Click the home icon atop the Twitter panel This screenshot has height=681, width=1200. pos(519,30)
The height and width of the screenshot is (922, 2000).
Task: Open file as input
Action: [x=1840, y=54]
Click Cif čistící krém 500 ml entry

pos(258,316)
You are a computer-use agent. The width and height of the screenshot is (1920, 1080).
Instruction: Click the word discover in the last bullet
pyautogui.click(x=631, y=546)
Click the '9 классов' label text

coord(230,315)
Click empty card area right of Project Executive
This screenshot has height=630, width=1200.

★ ★ ★

Instructions to follow:
Please repeat each line from the one with "Click the '9 классов' label text" through the last line of the data above, and add nothing.

Result of this task:
Click the '9 классов' label text

coord(230,315)
Click empty card area right of Project Executive
This screenshot has height=630, width=1200.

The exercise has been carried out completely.